====== MATERIALS PROVIDED ======

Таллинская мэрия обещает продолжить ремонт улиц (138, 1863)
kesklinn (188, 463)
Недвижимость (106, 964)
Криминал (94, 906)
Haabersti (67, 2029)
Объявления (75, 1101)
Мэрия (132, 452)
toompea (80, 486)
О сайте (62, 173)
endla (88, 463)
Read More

======

> **WHAT NEEDS TO BE DONE**
All records above must be returned exactly as they appear.

> **SOLUTION FOR THIS PROBLEM**
Таллинская мэрия обещает продолжить ремонт улиц (138, 1863)
kesklinn (188, 463)
Недвижимость (106, 964)
Криминал (94, 906)
Haabersti (67, 2029)
Объявления (75, 1101)
Мэрия (132, 452)
toompea (80, 486)
О сайте (62, 173)
endla (88, 463)
Read More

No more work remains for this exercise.